TekniPlex to Debut World’s First Pharma-grade PET Blister Film with PCR
SusBlister |
TekniPlex Healthcare has partnered with petrochemical leader Alpek Polyester to introduce the world’s first pharmaceutical-grade polyethylene terephthalate (PET) blister film containing significant recycled content. Suitable for a wide array of primary packaging applications, 30% of the PET blister film is manufactured using post-consumer recycled (PCR) monomers. When combined with TekniPlex’s polyester lidding, Teknilid® Push, the film plus lidding blister system is also fully recyclable in the polyester recycling stream where recycling infrastructure exists. TekniPlex Healthcare will debut the promising new solution at Pharmapack Paris, January 24-25.
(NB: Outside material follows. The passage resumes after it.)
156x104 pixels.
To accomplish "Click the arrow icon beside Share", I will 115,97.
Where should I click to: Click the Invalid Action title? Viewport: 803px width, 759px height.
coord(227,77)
To create the next-generation film, post-consumer plastic waste undergoes a depolymerization process via chemical recycling, which reduces it back to monomers. After repolymerization to PET, the result is a recycled resin that is essentially virgin material. Notably, such monomer-level deconstruction and repolymerization is impossible to achieve via traditional mechanical recycling methods. The end product from Alpek’s polymer reactor is a sheet in master reel made according to the melt-to-sheet process.
The benchmark-setting new blister film meets all pharmaceutical requirements for PET as outlined in the European Pharmacopoeia Section 3.1.15, and United States Pharmacopoeia Section 661.1. The achievement was the latest in a longstanding relationship between TekniPlex Healthcare and Alpek Polyester, who frequently collaborate on projects involving the production and slitting of PET film for pharmaceutical and medical applications.
Among other benefits, adopting the new PET blister film with PCR content allows pharma companies to stay ahead of pending sustainability legislation poised to affect packaging in all industries. Perhaps most notably, the EU’s forthcoming Packaging & Packaging Waste Regulation likely will impose recyclability deadlines on all industries and PCR content baselines for various sectors. Similar movements are progressing elsewhere, leading to demand for more sustainable pharmaceutical packaging solutions that do not compromise on material quality, product protection or patient health.